Hundreds of pissed off MDs gathered at a seminar in New York recently to find a way to beat the healthcare system, specifically the managed care system that they say underpays, overmanages and cheats both doctors and patients. New York has the highest percentage of doctors per patient in the U.S., 328 per 100,000 versus the national average of 281 per 100,000, and the highest concentration of world class hospitals. It's a good place to be a patient, but apparently a lousy place to run a medical practice.

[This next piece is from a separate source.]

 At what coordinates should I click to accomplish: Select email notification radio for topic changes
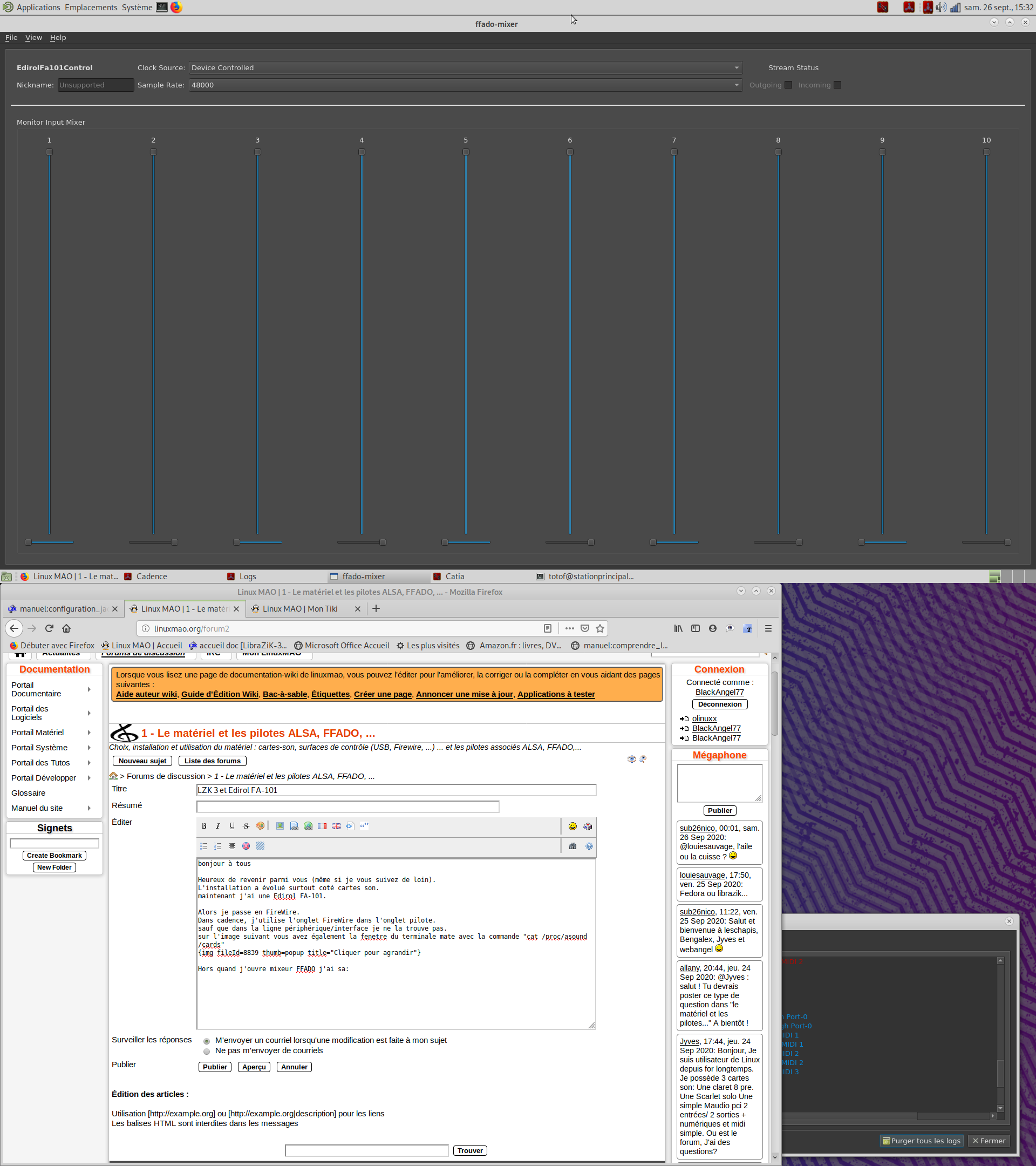tap(207, 1041)
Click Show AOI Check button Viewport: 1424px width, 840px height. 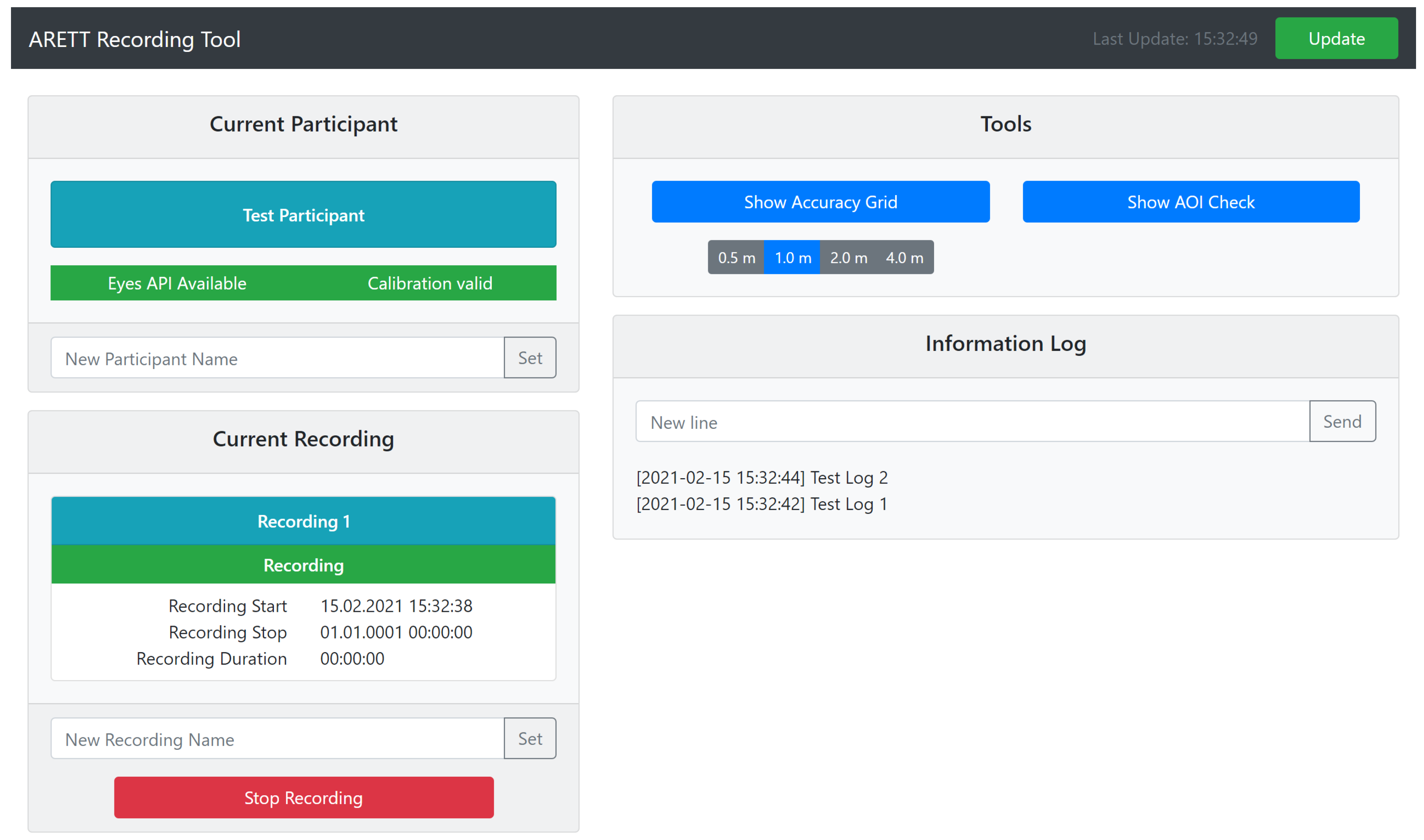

"Out of Network Practice: Opportunities and Benefits," sponsored by the Business Development Institute and Castle Connolly Medical, Ltd., showcased doctors who operate outside of the managed care system. Their patients pay on the spot and later file with their medical insurance carriers for reimbursement -- usually partial reimbursement. Patients get the doctor they want and therapies that are not subject to the care restrictions cooked up the the managed care beancounters; doctors charge what they need to make a living, do without expensive medical billing staff, give more time per visit to a smaller patient roster, and -- to hear them tell it -- get a better quality of life as the healers they always wanted to be.
The panelists represented solo practioners, small medical groups and hospital-affiliated faculty. The moderator, healthcare consultant David Schimel, began the seminar with an overview of managed care in New York over the last 10 to 15 years. Schimel noted that the value of a medical practice -- the equity that doctors build in their businesses - has been transformed: Instead of a doctor having loyal patients/customers, the insurance companies that manage the care now own the patients, and retiring doctors have little value in their customer lists. A panelist noted that practioners experience a "January Syndrome" in which employers shopping for better deals change their managed care providers at the beginning of the year so that long-time patients are forced to move to the new physicians in cheaper plans. Big faculty practices and larger physicians groups have more leverage in negotiating fees; independent doctors are prevented by anti-trust law from collaborating on fees with managed care payers.
Under pressure from Wall Street, insurance companies are merging and consolidating: 15 to 25 managed care companies used to compete in the market, now 5 or 6 cover the vast majority of enrolled patients. As their power increases, it was speculated that they won't just be chiseling down payments but soon would be mandating expensive innovations like electronic medical records, telemedicine options, evidence-based reimbursement and Pay for Performance schemes that further impinge on a physician's freedom of action and a practice's profitability. On the other hand, managed care is important to support rural caregivers, help new doctors with predictablle volumes, referrals and growth, and provide disease management for older patients or more complicated cases.
The family doctor is going the way of the family farm; uncompetitive in a corporatized, MBA-managed, investor-driven, deregulated economy.